A white garden, or moonlight garden, features different types of white flowers and plants with silver or white foliage. The time of day that the flowers are open, their color, and fragrance are important factors to consider when planting a white garden. Some of the best white garden flowers include Annabelle hydrangea, lily of the valley, Queen Anne's lace, and white lilacs. The flowers of the bearded iris and evening primrose plants open at dusk and are also naturals for the nighttime garden.
Annabelle hydrangea, Hydrangea arborescens 'Annabelle,' produces large white clusters of flowers from mid-summer to mid-fall. It may grow to be 4-6 feet (1.2-1.8 meters) tall. This white garden flower prefers sun to partial shade, along with continuously moist, well-drained soil. It may be planted in U.S. Department of Agriculture (USDA) Hardiness Zones 3-9.
Convarllaria majalis, or lily of the valley, is a fast-spreading, old-fashioned, sweetly scented groundcover that may be used in a white garden. It may grow up to 1 foot tall and may spread several feet across. Lily of the valley plants do best in shady areas with moist, well-drained soil. It can survive in USDA Hardiness Zones 2-7.
Queen Anne's lace, or Daucus carota, is a charming, easy-to-grow plant that produces clusters of white lacy flowers from mid-to-late summer or early fall. It typically grows to a height of 24-48 inches (60-90 centimeters). This biennial prefers full sunlight, well-drained soil, and USDA Hardiness Zones 3-8. In some areas, Queen Anne's lace is considered an invasive species.

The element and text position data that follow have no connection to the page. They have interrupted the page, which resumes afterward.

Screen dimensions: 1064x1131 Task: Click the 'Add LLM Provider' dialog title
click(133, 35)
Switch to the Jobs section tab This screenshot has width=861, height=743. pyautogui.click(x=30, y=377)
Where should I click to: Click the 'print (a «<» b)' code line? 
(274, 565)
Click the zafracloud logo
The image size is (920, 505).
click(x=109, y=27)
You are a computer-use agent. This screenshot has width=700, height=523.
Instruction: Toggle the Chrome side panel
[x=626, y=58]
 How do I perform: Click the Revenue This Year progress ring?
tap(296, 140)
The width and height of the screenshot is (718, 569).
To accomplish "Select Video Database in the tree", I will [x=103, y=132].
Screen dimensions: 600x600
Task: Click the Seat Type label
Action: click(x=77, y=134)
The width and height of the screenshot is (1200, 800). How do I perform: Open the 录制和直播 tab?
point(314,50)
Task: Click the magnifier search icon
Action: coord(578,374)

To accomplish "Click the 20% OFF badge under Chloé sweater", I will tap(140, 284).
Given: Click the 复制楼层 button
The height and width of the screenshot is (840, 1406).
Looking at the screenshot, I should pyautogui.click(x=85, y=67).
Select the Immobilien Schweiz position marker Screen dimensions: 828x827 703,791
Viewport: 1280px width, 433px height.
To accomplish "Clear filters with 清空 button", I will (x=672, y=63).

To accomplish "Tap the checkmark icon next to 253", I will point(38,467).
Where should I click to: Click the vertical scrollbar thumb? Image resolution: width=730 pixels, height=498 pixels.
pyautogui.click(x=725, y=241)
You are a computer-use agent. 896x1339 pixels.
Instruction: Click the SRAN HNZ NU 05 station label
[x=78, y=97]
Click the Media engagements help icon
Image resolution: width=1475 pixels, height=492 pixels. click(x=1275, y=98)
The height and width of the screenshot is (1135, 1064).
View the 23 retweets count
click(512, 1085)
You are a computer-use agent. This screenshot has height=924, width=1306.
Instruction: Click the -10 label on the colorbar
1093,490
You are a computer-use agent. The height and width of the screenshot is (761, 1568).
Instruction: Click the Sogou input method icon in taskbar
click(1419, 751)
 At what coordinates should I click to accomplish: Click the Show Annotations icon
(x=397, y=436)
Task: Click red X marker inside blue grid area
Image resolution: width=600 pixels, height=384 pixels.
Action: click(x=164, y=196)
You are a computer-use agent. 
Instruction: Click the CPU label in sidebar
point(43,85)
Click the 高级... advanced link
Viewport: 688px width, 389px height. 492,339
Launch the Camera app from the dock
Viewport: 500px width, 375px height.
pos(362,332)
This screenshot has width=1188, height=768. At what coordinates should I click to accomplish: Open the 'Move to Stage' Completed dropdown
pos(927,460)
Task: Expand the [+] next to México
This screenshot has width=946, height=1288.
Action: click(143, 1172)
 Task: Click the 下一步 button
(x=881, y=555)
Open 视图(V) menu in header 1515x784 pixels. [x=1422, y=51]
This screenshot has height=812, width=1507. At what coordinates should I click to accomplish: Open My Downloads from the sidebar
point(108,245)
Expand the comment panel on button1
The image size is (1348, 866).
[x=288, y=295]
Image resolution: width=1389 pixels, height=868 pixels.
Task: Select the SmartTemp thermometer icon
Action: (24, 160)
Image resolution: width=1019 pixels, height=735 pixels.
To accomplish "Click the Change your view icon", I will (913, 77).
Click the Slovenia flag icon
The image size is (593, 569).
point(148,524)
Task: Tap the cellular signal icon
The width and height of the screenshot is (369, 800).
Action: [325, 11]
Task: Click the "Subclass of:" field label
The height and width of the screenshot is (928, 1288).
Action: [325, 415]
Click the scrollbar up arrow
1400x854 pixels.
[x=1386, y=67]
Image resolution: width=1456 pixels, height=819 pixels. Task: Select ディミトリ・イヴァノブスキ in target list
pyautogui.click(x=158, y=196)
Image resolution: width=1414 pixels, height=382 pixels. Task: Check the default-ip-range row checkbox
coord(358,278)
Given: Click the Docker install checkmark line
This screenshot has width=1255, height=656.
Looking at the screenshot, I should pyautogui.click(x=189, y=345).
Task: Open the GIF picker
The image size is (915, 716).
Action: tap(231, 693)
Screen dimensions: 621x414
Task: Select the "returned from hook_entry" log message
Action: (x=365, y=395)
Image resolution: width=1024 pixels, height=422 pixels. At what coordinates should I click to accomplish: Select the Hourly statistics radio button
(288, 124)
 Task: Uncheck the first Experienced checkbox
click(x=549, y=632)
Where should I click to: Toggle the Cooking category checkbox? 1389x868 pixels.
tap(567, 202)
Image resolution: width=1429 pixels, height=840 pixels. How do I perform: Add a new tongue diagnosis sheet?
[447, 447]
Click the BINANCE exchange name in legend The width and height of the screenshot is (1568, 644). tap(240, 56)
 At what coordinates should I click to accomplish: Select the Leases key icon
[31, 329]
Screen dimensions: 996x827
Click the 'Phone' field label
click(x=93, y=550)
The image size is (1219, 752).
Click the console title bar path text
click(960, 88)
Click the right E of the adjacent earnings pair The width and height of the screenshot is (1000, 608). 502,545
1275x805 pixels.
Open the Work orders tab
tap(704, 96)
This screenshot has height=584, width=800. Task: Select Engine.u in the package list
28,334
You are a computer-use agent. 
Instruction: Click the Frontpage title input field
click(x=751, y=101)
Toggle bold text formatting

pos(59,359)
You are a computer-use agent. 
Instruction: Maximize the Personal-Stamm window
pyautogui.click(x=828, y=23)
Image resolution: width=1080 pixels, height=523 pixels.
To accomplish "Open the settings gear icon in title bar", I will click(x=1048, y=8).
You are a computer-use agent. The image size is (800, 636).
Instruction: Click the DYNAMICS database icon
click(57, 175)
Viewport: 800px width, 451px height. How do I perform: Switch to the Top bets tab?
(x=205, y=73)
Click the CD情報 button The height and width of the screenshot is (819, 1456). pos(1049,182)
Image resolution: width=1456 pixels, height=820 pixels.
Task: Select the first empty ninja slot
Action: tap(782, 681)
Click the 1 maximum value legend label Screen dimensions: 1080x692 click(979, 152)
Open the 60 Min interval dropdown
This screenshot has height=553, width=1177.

White lilacs, Syringa vulgaris, are extremely fragrant shrubs that grow to be 6-8 feet (1.8-2.4 meters) tall. From mid-spring to early summer, they produce clusters of sweet-smelling white flowers that attract bees, birds, and butterflies to the white garden. The lilac plant tolerates full sun and moist, well-drained soil. Lilacs are well-suited for USDA hardiness zones 4-8.
White bearded iris may be found in dwarf, standard, and tall varieties. The flowers are very fragrant. Iris flowers open at dusk and close again at dawn. Dwarf bearded iris varieties may be 6-18 inches (15-45 centimeters) tall. Tall varieties may reach heights of 24-48 inches (60-120 centimeters). White iris prefers to grow in full sunlight, well-drained soil, and in USDA Hardiness Zones 3-9.
Evening primrose, Oenothera speciosa, is another fragrant, night-blooming flower for the white garden. This perennial reaches a height of 18-24 inches (45-60 centimeters) and produces white or nearly white blooms in the middle of summer. It grows best when planted in full sun, receives regular watering, and located in USDA Hardiness Zones 5-8. Gardeners who want to attract bees, butterflies, and birds to their gardens will not be disappointed with evening primrose. This plant is regarded as an invasive species or noxious weed in some areas.